Entries provided:
^^^^^^^^^^^^^^^^

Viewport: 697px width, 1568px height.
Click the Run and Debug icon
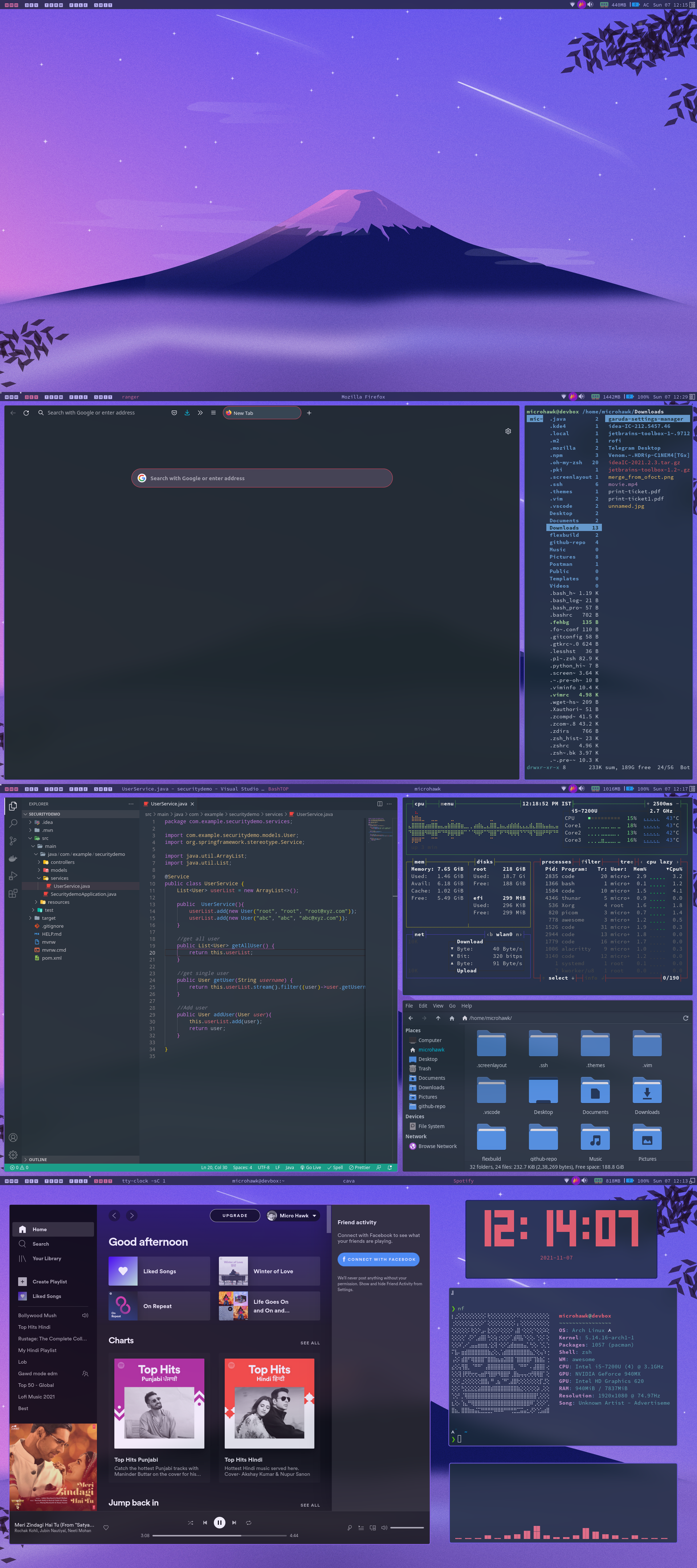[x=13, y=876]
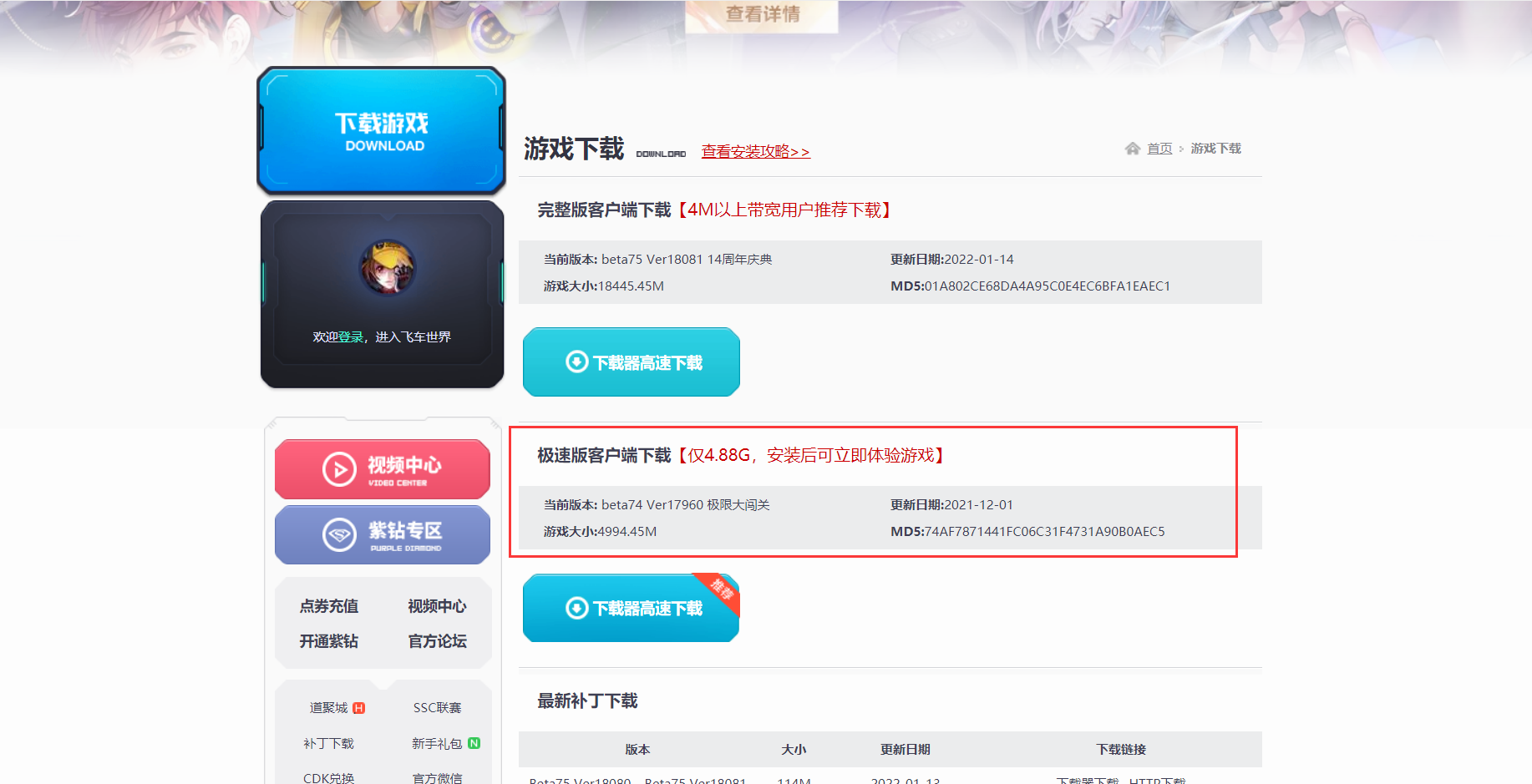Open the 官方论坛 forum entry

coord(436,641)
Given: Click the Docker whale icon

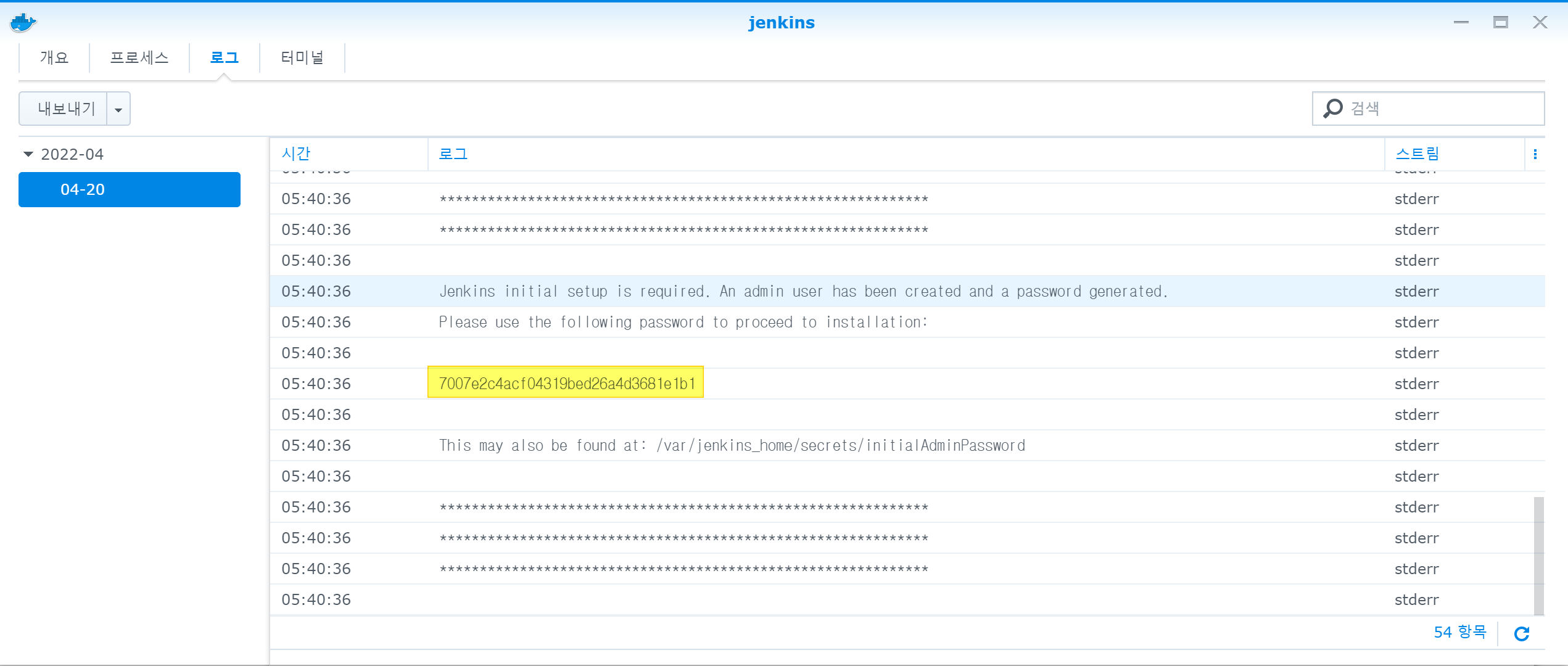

^^^^^^^^^^^^^^^^

Exercise description: Go through the data and return every word of it verbatim, leaving out the pictures.

Exercise output:
Viewport: 697px width, 1568px height.
Click the Run and Debug icon
[x=13, y=876]
Open the 官方论坛 forum entry

coord(436,641)
Given: Click the Docker whale icon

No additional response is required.